─── Extracted information

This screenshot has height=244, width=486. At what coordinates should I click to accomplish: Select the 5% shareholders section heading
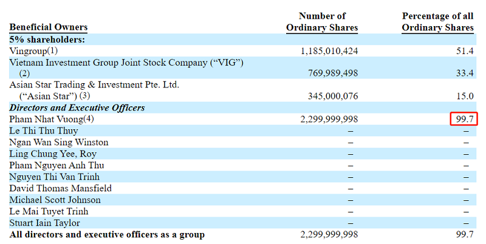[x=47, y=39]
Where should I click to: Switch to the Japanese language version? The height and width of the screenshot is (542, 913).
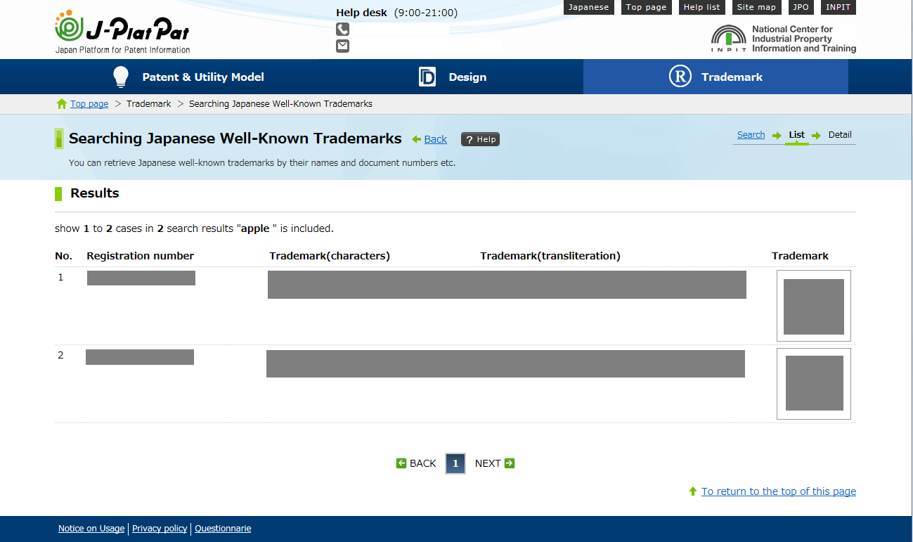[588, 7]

──────
─── Extracted information

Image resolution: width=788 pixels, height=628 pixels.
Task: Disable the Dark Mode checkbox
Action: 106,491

──────

:: Instructions for the task ::
Please copy the items exactly, starting at the line containing "Image resolution: width=788" and ending at the line containing "Action: 106,491".

:: Result for this task ::
Image resolution: width=788 pixels, height=628 pixels.
Task: Disable the Dark Mode checkbox
Action: 106,491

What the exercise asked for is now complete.